- **EXTRACTED TEXT**
☆ ☆ ☆ ☆ ☆ ☆ ☆

DDS dac's I'm looking at are typically either single-ended or have complimentary current out ports. The signals I'm trying to produce are symmetrical sine waves out of the DDS with a 0 DC level. Single-ended really only has one option (LC coupling for DC rejection). Double-ended DDS's have the disadvantage of using a double ended supply, which I'm trying to avoid for the digital circuitry.

Reading through some application notes, the The complimentary out DDS can either be LC coupled on one output with an additional resistive termination on the DAC side of the LC with a matching resistive termination to ground on the complimentary output or with a center tapped isolation transformer.

The application notes are sparse on what the relative advantages are of the two so I thought I would ask here. I'm trying to DC filter audio-frequency signals (100Hz->10KHz) with emphasis on maximal DC offset rejection and amplitude envelope symmetricity. Since I'm in the heavily oversampled regime and my application is fairly tolerant to HF noise I'm not really worried about filtering clock noise or other HF spurious noise from the DAC.

☆ ☆ ☆ ☆ ☆ ☆ ☆

- **PROVIDED DATA**

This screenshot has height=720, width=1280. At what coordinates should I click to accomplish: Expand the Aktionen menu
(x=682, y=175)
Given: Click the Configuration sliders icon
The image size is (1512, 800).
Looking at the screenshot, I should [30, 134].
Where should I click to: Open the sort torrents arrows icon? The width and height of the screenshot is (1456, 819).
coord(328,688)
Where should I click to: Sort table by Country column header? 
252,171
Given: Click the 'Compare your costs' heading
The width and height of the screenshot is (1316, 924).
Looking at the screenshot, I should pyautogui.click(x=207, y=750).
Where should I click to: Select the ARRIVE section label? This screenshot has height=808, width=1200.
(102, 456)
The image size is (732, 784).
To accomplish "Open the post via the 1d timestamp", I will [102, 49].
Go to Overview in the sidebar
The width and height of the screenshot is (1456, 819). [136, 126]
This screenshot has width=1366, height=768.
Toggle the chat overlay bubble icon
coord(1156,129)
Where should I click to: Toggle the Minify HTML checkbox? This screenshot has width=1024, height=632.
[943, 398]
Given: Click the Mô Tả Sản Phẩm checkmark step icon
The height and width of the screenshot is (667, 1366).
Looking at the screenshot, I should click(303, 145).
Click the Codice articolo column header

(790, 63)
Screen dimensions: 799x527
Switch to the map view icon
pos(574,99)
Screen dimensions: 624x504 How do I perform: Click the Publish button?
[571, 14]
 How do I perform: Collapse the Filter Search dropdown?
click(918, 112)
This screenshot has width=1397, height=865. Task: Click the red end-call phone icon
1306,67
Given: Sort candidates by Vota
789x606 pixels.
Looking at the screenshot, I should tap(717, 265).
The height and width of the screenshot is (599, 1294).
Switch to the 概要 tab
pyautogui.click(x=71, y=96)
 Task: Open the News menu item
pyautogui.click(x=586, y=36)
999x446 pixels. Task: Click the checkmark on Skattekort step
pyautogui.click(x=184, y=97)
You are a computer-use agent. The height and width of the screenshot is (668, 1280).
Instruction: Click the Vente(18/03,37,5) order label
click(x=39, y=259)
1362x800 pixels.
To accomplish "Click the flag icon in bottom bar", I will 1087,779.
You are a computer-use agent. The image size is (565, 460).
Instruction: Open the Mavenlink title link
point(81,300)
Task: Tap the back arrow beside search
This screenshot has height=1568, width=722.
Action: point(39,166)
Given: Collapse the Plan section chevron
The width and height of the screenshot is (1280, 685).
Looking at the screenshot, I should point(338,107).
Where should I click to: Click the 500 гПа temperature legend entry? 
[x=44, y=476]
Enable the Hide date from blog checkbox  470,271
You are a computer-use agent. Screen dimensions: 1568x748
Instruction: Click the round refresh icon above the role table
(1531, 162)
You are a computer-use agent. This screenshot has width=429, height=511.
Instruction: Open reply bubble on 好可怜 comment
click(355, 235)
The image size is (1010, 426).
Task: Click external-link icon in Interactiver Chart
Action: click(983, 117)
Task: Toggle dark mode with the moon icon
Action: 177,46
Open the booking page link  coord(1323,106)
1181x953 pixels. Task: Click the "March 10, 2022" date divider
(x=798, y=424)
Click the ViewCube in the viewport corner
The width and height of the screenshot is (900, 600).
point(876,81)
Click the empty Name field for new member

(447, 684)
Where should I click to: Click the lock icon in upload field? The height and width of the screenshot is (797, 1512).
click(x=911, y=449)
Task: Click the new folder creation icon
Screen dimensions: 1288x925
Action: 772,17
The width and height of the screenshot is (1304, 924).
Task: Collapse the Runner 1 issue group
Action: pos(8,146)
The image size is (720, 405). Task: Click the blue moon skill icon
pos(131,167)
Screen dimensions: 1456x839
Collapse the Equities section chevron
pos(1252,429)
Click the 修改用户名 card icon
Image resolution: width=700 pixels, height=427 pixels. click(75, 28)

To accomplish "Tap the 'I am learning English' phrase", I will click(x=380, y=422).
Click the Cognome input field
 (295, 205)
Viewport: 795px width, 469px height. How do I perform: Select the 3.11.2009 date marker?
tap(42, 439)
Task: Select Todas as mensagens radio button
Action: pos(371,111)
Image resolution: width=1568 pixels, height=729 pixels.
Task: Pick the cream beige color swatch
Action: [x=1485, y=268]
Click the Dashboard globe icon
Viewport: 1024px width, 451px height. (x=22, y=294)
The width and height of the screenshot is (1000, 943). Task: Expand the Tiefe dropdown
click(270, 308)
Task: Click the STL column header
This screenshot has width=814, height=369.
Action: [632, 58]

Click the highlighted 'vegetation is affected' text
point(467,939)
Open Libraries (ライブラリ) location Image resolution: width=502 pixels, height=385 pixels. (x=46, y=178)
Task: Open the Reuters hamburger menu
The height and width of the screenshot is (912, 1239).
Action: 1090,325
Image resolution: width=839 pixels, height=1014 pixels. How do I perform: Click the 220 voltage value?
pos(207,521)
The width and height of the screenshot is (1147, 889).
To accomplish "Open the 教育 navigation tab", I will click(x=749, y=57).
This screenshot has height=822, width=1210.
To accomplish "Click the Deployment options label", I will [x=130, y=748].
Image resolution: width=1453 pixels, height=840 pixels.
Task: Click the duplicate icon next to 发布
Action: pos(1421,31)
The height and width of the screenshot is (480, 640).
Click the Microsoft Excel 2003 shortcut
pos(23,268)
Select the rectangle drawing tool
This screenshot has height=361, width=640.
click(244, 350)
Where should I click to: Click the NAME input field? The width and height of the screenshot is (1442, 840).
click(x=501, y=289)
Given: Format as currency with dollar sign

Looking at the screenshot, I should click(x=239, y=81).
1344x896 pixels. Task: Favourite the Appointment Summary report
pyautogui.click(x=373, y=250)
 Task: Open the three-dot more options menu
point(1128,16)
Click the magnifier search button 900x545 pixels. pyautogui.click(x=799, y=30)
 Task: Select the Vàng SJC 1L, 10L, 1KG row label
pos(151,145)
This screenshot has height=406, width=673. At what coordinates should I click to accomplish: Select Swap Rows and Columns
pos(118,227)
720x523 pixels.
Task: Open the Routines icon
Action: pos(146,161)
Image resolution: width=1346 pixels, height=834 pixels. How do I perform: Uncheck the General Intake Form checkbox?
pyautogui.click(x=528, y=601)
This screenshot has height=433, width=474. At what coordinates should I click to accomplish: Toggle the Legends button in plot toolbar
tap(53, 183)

☆ ☆ ☆ ☆ ☆ ☆ ☆

- **PROMPT 1**
Transcribe the part of the post about DDS output coupling starting with "DDS dac's I'm" and going on through "tapped isolation transformer.".
- **PROMPT 2**
In the post about DDS output coupling, what frequency range of signals does the writer want to DC filter?

- **CORRECT ANSWER 1**
DDS dac's I'm looking at are typically either single-ended or have complimentary current out ports. The signals I'm trying to produce are symmetrical sine waves out of the DDS with a 0 DC level. Single-ended really only has one option (LC coupling for DC rejection). Double-ended DDS's have the disadvantage of using a double ended supply, which I'm trying to avoid for the digital circuitry.

Reading through some application notes, the The complimentary out DDS can either be LC coupled on one output with an additional resistive termination on the DAC side of the LC with a matching resistive termination to ground on the complimentary output or with a center tapped isolation transformer.

- **CORRECT ANSWER 2**
Audio-frequency signals from 100 Hz to 10 kHz.